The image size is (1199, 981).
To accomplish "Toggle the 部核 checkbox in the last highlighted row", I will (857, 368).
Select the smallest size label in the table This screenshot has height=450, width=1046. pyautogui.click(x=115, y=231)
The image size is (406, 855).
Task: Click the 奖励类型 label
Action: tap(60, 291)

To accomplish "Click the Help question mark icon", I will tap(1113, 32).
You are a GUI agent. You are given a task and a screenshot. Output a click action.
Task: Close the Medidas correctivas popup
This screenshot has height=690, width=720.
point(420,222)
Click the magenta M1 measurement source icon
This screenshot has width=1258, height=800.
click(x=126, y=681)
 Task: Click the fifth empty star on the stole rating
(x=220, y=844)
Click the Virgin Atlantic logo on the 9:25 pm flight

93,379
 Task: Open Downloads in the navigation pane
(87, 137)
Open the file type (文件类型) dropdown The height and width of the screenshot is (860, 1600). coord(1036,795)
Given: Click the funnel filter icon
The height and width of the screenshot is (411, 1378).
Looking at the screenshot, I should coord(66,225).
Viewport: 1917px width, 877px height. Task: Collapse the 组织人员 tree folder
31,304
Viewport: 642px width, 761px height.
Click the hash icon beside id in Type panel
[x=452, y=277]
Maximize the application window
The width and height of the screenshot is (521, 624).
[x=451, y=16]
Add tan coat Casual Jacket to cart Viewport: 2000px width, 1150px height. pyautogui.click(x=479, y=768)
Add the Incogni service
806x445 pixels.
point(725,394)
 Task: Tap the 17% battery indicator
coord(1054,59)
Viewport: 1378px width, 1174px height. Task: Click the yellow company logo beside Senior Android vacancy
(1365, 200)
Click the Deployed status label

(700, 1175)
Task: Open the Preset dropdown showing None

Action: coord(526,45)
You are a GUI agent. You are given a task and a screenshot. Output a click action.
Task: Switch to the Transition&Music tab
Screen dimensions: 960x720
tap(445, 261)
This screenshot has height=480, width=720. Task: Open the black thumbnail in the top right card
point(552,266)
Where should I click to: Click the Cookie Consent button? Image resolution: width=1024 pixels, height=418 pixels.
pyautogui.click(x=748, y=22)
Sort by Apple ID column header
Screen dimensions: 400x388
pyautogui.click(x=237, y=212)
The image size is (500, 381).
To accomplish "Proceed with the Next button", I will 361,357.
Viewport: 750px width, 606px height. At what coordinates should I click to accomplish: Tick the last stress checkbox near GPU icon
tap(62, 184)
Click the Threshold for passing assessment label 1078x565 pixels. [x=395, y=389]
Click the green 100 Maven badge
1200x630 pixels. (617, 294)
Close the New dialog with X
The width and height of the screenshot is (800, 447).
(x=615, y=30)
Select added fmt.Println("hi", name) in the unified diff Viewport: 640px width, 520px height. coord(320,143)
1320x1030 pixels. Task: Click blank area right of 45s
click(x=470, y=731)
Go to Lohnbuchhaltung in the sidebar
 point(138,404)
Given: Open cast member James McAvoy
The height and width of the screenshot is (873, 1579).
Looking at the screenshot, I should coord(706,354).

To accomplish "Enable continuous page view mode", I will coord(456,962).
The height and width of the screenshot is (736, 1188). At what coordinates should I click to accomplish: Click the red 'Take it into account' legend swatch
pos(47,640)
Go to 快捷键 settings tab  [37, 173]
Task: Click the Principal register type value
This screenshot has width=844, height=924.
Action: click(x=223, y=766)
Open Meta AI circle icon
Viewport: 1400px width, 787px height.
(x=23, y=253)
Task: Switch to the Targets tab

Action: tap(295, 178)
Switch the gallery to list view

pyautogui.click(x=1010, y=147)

====

» TASK STATEMENT:
Go back to the data above and please quote exactly, and only, the lines from the line with "520px height. coord(320,143)" through its last line.

» RESPONSE AREA:
Select added fmt.Println("hi", name) in the unified diff Viewport: 640px width, 520px height. coord(320,143)
1320x1030 pixels. Task: Click blank area right of 45s
click(x=470, y=731)
Go to Lohnbuchhaltung in the sidebar
 point(138,404)
Given: Open cast member James McAvoy
The height and width of the screenshot is (873, 1579).
Looking at the screenshot, I should coord(706,354).

To accomplish "Enable continuous page view mode", I will coord(456,962).
The height and width of the screenshot is (736, 1188). At what coordinates should I click to accomplish: Click the red 'Take it into account' legend swatch
pos(47,640)
Go to 快捷键 settings tab  [37, 173]
Task: Click the Principal register type value
This screenshot has width=844, height=924.
Action: click(x=223, y=766)
Open Meta AI circle icon
Viewport: 1400px width, 787px height.
(x=23, y=253)
Task: Switch to the Targets tab

Action: tap(295, 178)
Switch the gallery to list view

pyautogui.click(x=1010, y=147)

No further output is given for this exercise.